→ ABOUT THIS TASK:
In full and without error, repeat the entries below.

Start of DATA FOR PROCESSING

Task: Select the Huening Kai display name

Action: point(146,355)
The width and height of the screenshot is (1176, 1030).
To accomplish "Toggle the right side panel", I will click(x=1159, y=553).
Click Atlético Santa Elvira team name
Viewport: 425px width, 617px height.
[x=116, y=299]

End of DATA FOR PROCESSING

→ WRITTEN ANSWER:
Task: Select the Huening Kai display name

Action: point(146,355)
The width and height of the screenshot is (1176, 1030).
To accomplish "Toggle the right side panel", I will click(x=1159, y=553).
Click Atlético Santa Elvira team name
Viewport: 425px width, 617px height.
[x=116, y=299]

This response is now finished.